- DATASET RECORDS
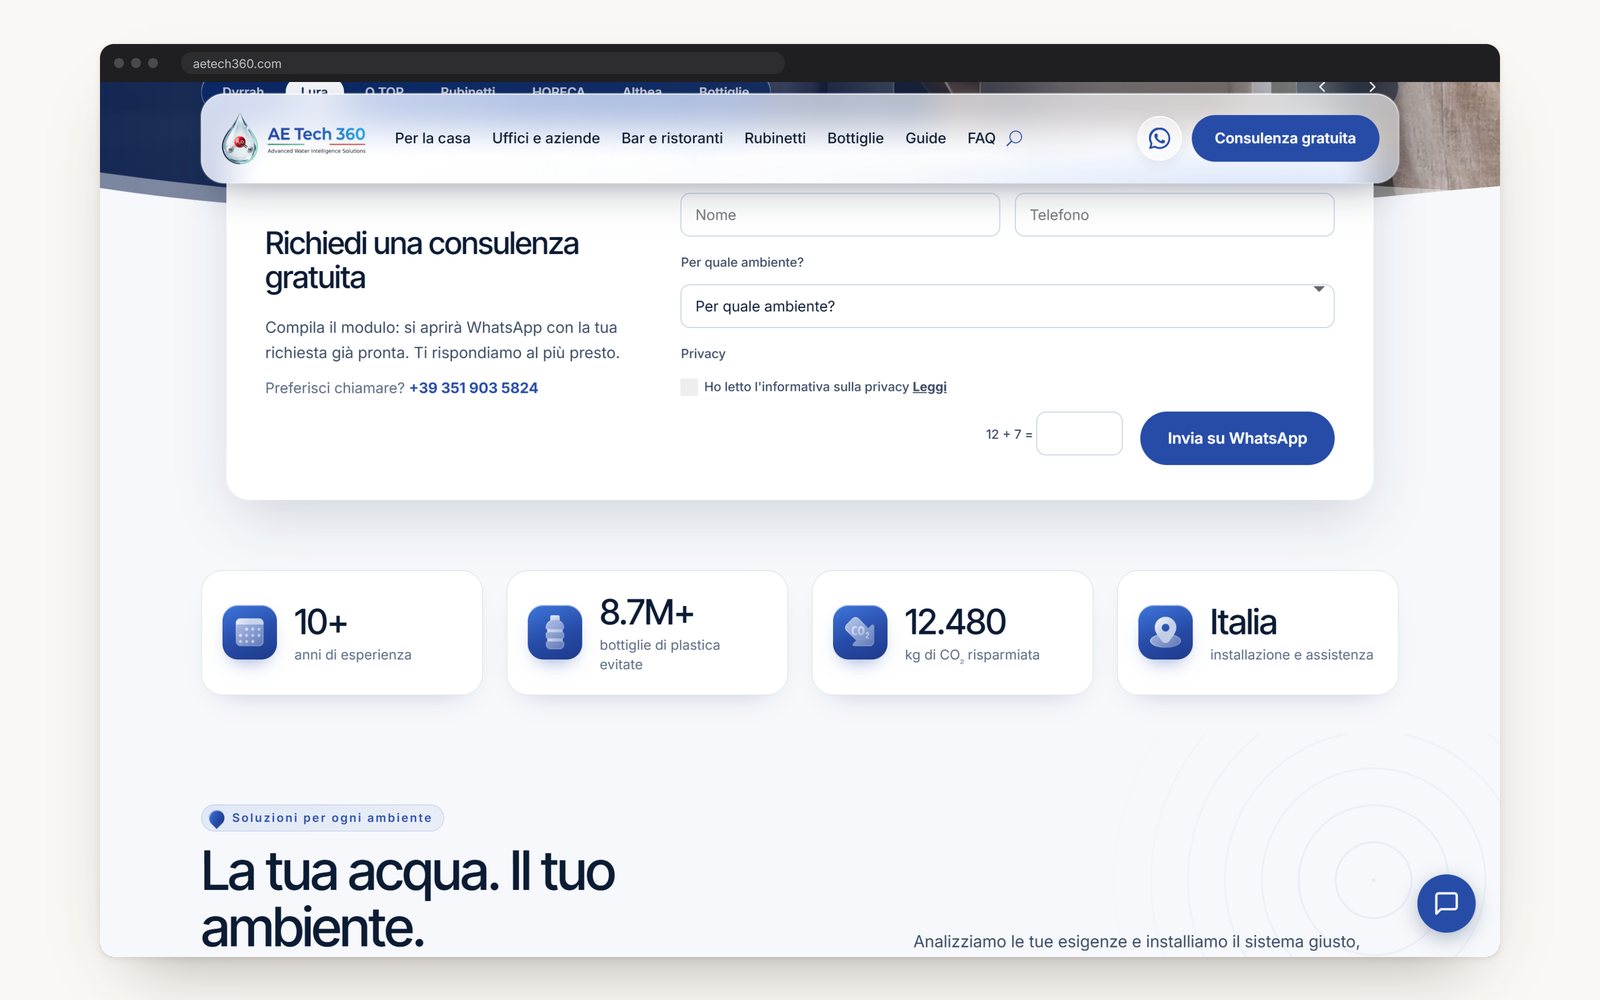The width and height of the screenshot is (1600, 1000).
Task: Open the floating chat bubble icon
Action: click(1446, 903)
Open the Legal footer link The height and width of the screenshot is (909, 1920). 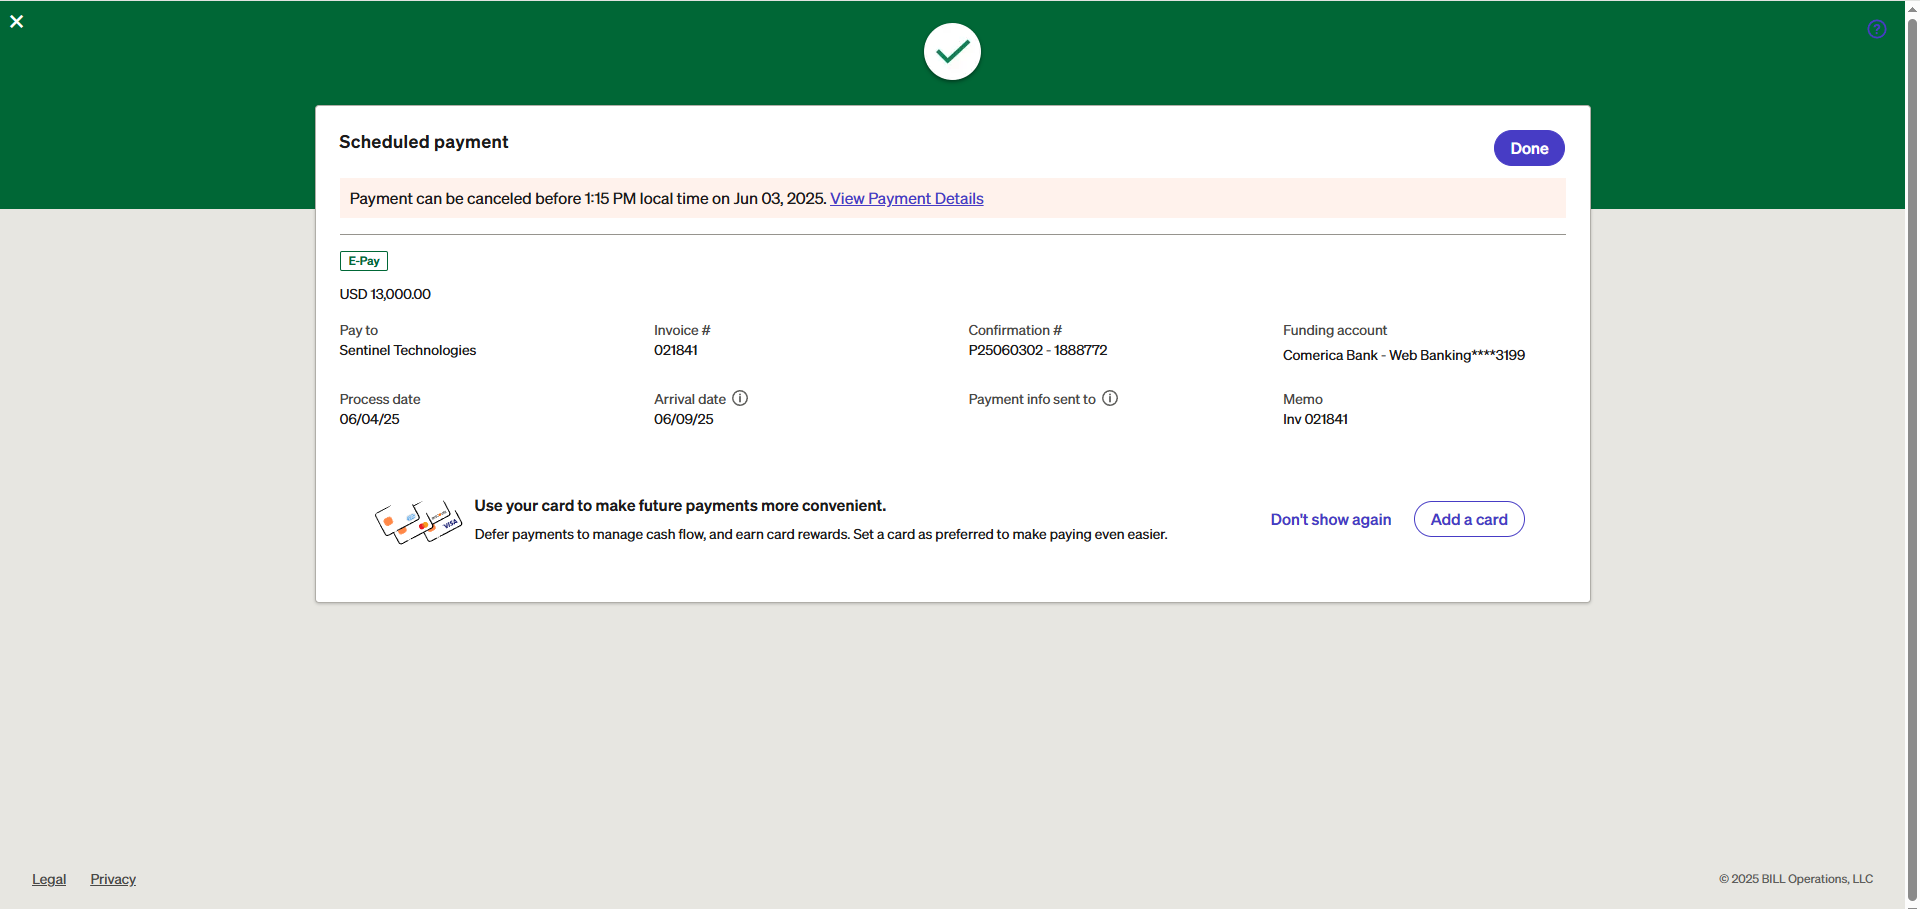click(x=49, y=879)
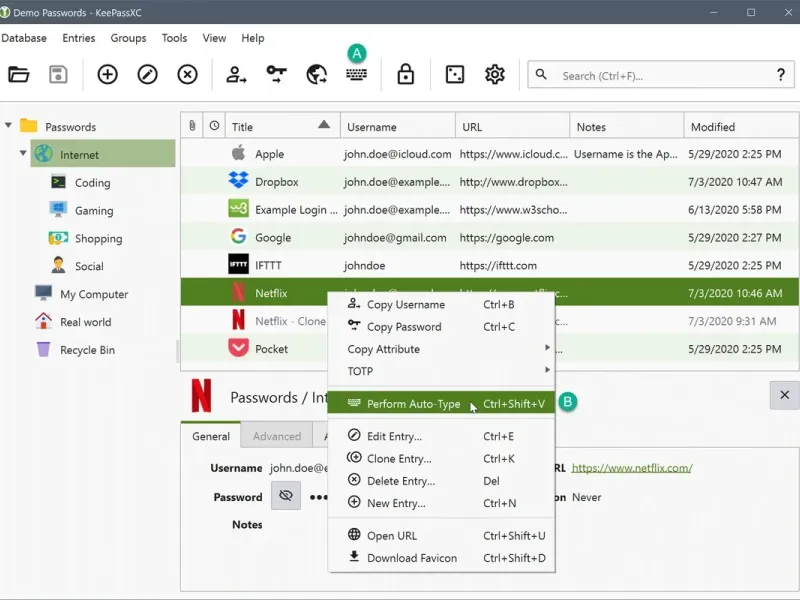Screen dimensions: 800x600
Task: Collapse the Internet group tree node
Action: coord(23,154)

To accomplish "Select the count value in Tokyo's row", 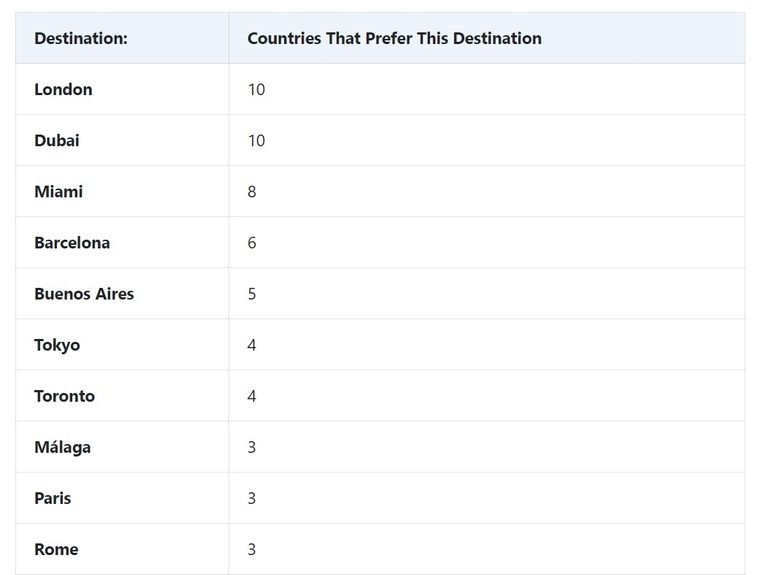I will pos(252,345).
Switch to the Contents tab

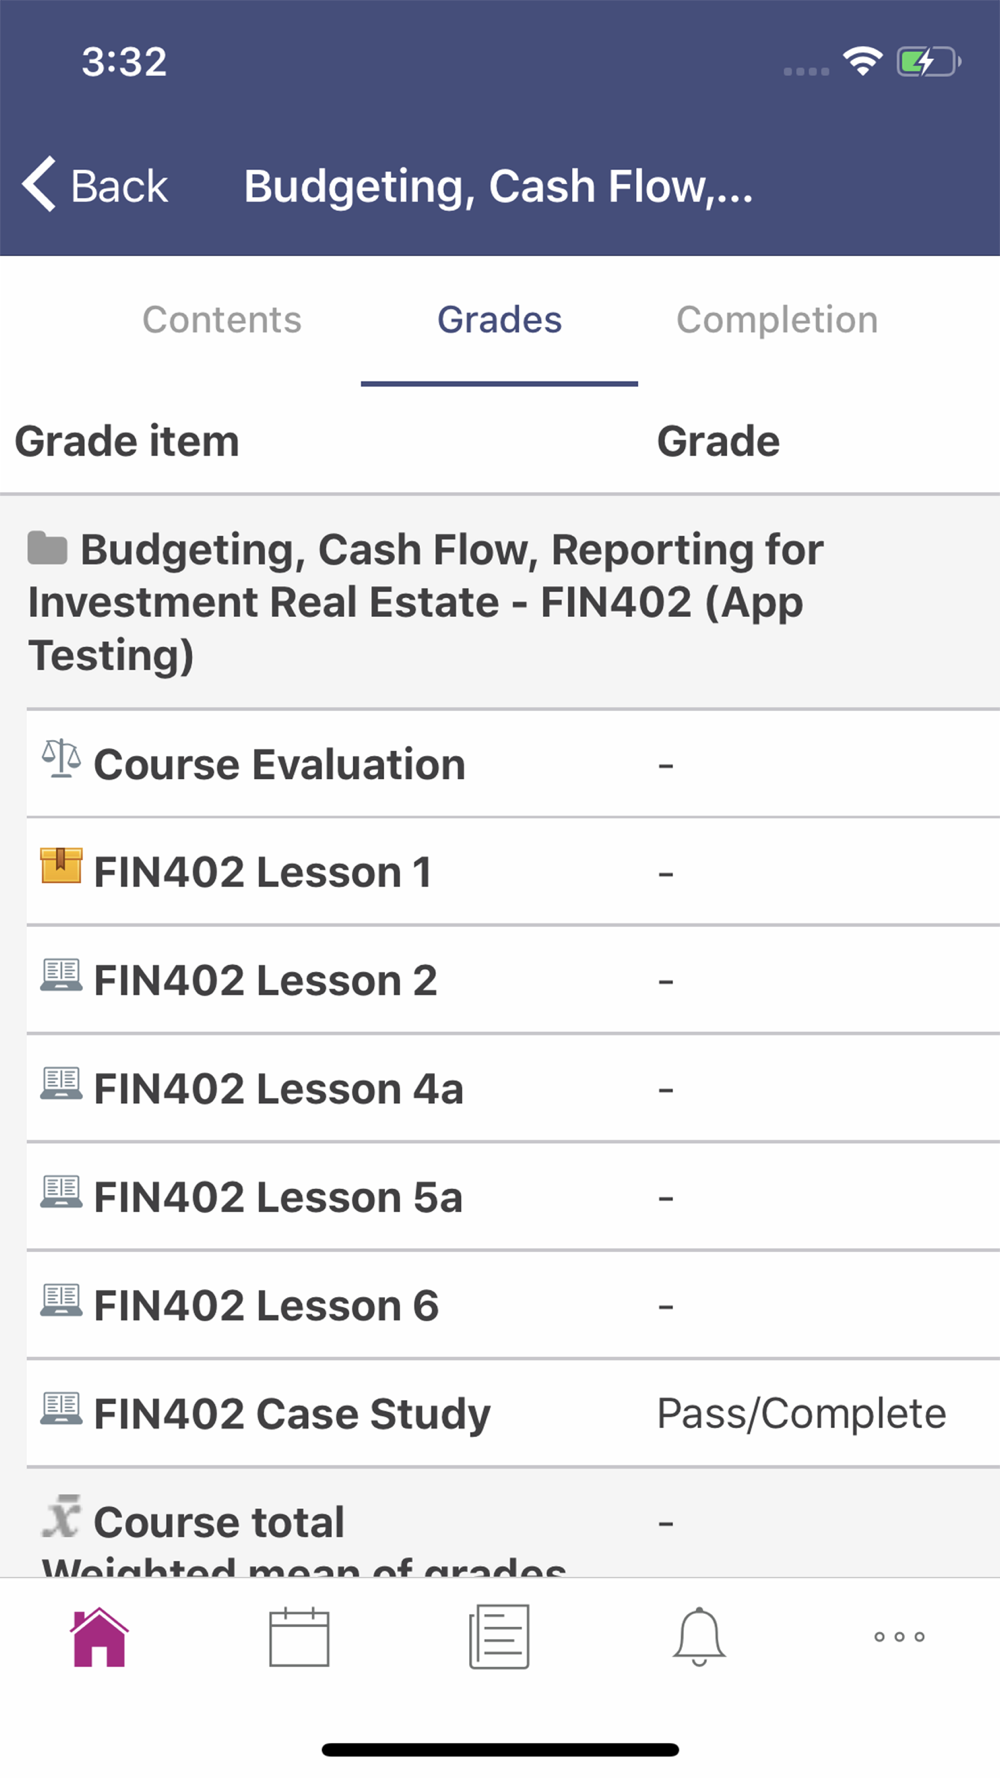222,320
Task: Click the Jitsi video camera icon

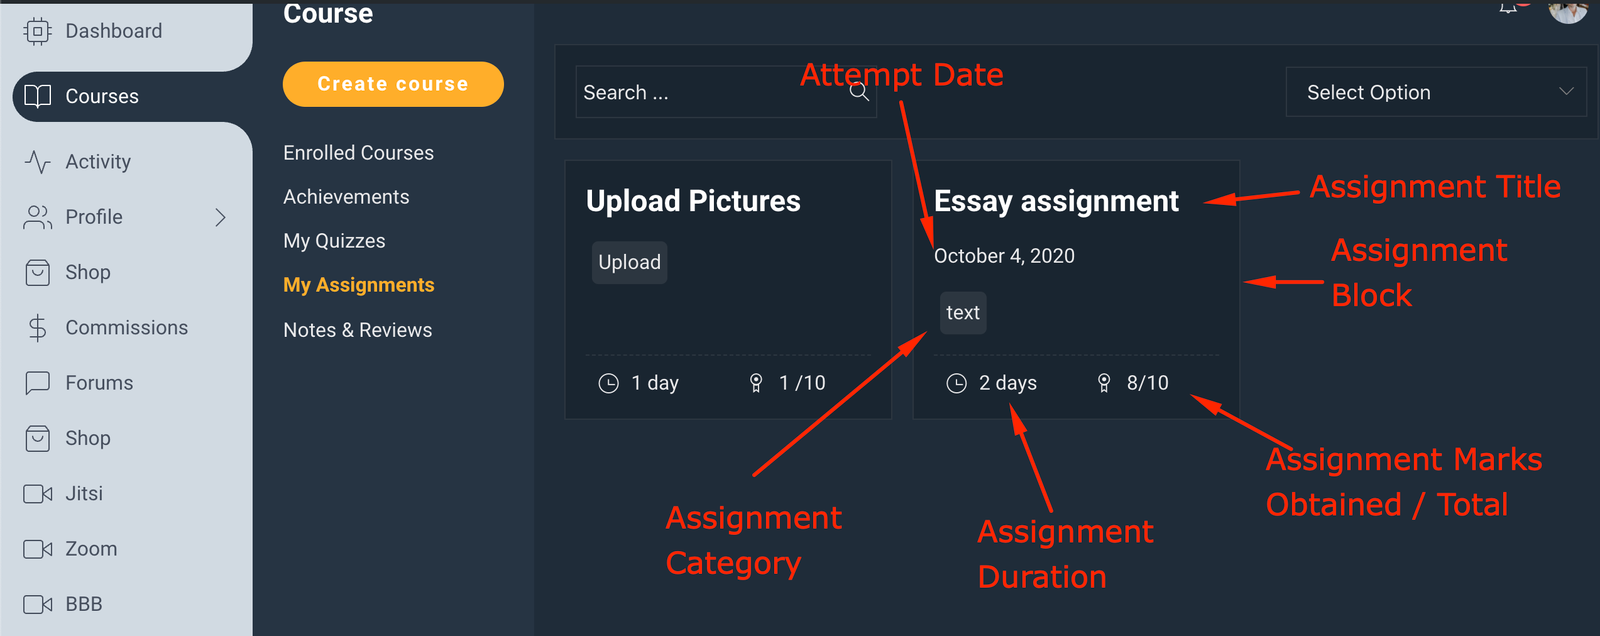Action: click(x=38, y=494)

- TASK DESCRIPTION
Transcribe exactly the lines that go from the one holding "Switch to the Contents tab" through the last line of the entries, both included, and nothing besides them. Do not include any pictures.

- EXERCISE RESPONSE
Switch to the Contents tab

222,320
Task: Click the Jitsi video camera icon

Action: click(x=38, y=494)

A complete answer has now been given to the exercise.